Why does internet explorer fail to download a PDF using NodeJS and Express?

Question

Why does internet explorer fail to download a PDF using NodeJS and Express?

I've have a web site I'm building using NodeJS, that needs to serve up some PDFs (among other files).

For reasons I cannot determine, Internet Explorer 8 will fail to completely download the PDF in the Acrobat Viewer first time round (and sometimes multiple times after). Saving the file directly works just fine, but this isn't ideal. Chrome works fine, although I haven't tested other browsers.

There is no error message, other than the status bar stops being updated and shows: Downloaded (2.97 MB of 16.33 MB):

I'm serving the file via NodeJS and the Express (v3, beta2) / Connect framework (it's the Connect Static middleware that is serving the file.) I'm also serving it via SSL, but turning this off doesn't appear to help.

Any ideas would be greatly appreciated! Thanks

EDIT - to include more details:

Firstly - I've upgraded from Express v2 to v3 to attempt to fix the issue - no such luck.

This is the app route that serves the files. The static serving component does work, so the issue appears to be somewhere within how either IE retrieves files or how express serves them to IE.

app.get('/store/*', ensureAuthenticated, express.static(__dirname + '/../uploads'));

function ensureAuthenticated(req, res, next) {
    if (req.isAuthenticated()) {    
        return next();
    }
} else {
    res.redirect('/login');
}

As far as errors - I see no 404 error or anything in IE. It simply hangs with a blank screen and the above image showing the amount downloaded in the bottom left status bar. Adobe eventually (~5 minutes later) fails with an alert of: "This file is damaged and cannot be repaired". I know the file is not damaged, because occasionally IE will load it (see Fiddler requests below).

In Fiddler, I see the following. Multiple requests from IE for the PDF. 2 fail, 1 succeeds

The first two requests failed, while the third successfully delivered the PDF.

If there is anything else I can provide do let me know.

internet-explorer
node.js
pdf
ssl

Answer 1

So, I figured out the problem (or at least, a solution or 4).

It took me a while and an extensive amount of research, test cases and all sorts, but I got there eventually.

When IE8 (and possibly other browsers too, but I've not extensively tested) uses the Adobe 9 (not verified with Adobe X or any other version) plugin to request a PDF, occasionally it'll fetch the whole file as one. This is the success that I was seeing and corresponds to request 22 in the Fiddler screenshot above. It seems to grab the whole file if the file is small, but in this case I was testing with a 16MB PDF.

In other cases, Adobe will send a range header of this form:

Range: bytes=a-b, c-d

Where a-b is a range and c-d is a range, which it appears is not continuous.

My knowledge of Range headers isn't that extensive, so I'm not sure if this is valid or not. The research I've done suggests not.
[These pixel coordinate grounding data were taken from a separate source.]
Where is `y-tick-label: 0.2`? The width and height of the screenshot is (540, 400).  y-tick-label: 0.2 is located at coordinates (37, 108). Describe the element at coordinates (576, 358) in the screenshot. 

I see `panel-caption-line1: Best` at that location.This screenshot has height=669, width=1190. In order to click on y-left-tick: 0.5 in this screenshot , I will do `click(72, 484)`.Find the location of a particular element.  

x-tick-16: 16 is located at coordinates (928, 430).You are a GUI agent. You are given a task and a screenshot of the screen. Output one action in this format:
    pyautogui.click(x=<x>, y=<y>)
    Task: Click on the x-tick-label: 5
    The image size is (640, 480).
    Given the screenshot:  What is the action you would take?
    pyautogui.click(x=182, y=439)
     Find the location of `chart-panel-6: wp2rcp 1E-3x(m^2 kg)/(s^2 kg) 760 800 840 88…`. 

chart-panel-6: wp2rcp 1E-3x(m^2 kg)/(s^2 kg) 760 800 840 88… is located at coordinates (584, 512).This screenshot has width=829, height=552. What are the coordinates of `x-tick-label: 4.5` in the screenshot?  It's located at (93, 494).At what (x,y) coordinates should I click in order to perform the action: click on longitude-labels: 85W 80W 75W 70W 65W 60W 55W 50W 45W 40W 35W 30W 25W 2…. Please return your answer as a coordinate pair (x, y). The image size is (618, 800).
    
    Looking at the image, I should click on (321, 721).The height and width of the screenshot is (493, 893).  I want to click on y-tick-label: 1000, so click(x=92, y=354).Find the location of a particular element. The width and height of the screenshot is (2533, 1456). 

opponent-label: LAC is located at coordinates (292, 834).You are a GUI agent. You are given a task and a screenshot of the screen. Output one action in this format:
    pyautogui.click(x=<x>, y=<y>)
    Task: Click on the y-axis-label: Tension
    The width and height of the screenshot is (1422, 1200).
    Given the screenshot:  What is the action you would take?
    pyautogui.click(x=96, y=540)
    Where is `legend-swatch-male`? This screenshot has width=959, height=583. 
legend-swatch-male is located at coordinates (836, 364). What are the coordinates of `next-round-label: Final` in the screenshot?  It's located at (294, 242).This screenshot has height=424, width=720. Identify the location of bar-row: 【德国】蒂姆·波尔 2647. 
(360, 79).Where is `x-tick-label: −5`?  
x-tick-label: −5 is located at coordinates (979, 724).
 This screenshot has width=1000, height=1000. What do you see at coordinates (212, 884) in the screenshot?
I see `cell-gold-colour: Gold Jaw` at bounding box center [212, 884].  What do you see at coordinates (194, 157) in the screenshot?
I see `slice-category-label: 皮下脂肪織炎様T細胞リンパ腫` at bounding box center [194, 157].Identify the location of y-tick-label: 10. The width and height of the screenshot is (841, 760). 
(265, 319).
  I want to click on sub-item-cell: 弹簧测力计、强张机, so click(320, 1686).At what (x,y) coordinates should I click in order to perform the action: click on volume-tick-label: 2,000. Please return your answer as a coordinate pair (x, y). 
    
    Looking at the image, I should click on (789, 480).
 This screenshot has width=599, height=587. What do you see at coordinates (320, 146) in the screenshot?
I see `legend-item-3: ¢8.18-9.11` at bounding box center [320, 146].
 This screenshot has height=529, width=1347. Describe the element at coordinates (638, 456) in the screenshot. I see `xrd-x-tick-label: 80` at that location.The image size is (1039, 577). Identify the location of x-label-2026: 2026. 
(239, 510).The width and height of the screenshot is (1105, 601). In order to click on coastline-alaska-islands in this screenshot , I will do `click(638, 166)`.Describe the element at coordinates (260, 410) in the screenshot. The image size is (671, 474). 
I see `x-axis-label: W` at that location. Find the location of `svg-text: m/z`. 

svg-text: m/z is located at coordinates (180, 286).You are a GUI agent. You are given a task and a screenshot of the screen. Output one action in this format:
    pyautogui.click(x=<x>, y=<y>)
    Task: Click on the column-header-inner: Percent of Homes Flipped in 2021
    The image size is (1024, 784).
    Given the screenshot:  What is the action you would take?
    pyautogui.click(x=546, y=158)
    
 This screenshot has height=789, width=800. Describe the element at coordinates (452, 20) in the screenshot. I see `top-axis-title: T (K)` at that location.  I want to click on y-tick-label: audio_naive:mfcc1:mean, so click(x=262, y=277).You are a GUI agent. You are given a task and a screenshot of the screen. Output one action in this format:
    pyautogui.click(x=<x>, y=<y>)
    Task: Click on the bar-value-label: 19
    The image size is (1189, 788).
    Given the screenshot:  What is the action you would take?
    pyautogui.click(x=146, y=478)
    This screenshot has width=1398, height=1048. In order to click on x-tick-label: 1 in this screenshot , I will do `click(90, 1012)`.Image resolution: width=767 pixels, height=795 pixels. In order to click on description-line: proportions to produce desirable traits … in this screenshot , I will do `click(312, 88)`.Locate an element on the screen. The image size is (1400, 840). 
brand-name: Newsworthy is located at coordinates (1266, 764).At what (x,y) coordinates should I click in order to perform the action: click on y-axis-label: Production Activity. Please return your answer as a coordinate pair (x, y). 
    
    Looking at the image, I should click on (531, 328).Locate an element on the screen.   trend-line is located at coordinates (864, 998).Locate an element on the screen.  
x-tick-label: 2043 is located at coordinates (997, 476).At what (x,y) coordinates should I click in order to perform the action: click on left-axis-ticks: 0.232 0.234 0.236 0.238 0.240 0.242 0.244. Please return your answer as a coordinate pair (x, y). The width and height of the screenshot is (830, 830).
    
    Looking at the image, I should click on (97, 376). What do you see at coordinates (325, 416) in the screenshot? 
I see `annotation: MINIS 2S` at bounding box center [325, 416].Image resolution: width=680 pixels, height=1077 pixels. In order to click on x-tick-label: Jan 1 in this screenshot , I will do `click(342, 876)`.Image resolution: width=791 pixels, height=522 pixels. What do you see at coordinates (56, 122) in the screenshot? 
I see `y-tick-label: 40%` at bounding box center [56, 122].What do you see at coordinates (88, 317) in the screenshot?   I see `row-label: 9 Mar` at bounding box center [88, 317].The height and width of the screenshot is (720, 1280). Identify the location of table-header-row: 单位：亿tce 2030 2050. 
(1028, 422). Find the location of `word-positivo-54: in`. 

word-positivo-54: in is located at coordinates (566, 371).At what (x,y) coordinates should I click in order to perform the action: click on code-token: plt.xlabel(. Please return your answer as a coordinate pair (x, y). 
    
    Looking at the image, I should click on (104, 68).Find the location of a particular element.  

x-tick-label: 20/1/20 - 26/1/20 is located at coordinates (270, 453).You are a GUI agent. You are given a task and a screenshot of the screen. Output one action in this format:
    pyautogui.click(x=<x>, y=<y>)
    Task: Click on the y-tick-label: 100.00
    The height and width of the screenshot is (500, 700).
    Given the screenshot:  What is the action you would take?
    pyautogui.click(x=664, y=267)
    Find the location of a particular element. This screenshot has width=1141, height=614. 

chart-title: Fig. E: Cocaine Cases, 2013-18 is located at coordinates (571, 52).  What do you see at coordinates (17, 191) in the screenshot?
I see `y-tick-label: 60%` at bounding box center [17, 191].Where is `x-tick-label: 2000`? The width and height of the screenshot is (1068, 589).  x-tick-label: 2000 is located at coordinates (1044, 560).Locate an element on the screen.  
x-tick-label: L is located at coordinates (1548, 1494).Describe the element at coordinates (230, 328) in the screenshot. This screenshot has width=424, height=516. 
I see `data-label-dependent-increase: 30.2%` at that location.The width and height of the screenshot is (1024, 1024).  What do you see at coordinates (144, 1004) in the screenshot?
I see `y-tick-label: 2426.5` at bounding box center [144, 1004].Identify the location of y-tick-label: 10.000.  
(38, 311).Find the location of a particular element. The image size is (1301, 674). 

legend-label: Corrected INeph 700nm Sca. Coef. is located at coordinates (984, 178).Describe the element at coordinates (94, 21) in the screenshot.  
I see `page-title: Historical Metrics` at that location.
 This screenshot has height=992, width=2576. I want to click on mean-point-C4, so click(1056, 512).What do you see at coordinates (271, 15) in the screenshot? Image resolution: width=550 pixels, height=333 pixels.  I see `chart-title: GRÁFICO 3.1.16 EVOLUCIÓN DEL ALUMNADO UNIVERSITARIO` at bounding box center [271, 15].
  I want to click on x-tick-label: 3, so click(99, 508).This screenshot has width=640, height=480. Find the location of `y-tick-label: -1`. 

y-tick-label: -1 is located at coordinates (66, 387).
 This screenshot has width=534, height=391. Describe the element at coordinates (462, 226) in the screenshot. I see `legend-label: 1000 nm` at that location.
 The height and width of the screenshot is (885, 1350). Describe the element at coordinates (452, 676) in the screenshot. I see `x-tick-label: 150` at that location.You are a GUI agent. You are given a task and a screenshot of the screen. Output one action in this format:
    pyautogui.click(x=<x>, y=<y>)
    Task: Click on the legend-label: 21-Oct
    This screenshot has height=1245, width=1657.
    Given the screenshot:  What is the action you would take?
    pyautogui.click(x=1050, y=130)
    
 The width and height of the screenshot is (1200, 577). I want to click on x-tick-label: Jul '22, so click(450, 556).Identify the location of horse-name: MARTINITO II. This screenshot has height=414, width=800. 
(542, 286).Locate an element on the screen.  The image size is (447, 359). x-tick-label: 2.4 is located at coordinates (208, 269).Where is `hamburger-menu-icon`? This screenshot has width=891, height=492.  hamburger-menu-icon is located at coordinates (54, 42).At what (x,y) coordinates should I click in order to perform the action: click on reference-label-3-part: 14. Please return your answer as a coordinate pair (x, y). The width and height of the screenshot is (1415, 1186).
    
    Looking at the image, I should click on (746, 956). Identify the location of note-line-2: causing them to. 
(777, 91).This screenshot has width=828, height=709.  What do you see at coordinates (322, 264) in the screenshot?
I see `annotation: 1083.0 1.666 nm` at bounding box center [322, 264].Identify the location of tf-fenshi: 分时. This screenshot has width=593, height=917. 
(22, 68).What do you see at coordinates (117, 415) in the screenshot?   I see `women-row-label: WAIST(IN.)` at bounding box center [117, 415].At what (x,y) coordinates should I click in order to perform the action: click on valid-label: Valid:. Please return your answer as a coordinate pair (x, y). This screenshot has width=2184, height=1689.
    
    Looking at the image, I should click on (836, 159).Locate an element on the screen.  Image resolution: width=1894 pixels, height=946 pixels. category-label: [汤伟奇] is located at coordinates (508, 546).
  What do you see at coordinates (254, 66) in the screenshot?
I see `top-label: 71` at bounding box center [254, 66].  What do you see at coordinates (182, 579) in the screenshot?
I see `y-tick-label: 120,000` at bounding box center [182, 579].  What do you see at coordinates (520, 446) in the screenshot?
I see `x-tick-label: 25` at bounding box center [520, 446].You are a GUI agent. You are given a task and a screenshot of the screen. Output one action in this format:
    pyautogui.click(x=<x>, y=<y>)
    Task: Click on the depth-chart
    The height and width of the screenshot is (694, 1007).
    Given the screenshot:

Anyway, in Connect's static.js it uses a range parsing method in lib/util.js called parseRange. This method returns an array of ranges in the following form:

[
   { start: a, end: b },
   { start: c, end: d}
]

In static.js it calls this method and assigns the values to ranges, then it uses ranges[0] to calculate the range, thereby ignoring the values c and d. The range between a and b is the only data read from the file and sent to the request.

I believe Adobe 9 then continues waiting for more data, which causes the hanging I was seeing.

The solutions

The simplest solution is to remove the header 'Accept-Ranges' in static.js
A more complex (and not necessarily correct) solution I've implemented is to take the minimum of a and c and the maximum of b and d to create a new range and to return that in the range checking code. This gist shows what I've done: https://gist.github.com/2930131
A third (possible) solution I believe would be to monitor when the client keeps waiting for data and do something with the connection (close it, send more data - I'm not sure!). I've no idea really how this would work though but I'll try referring it to people who might.

The second solution works for me in my use case. I hope if you've stumbled across it it's useful for you too!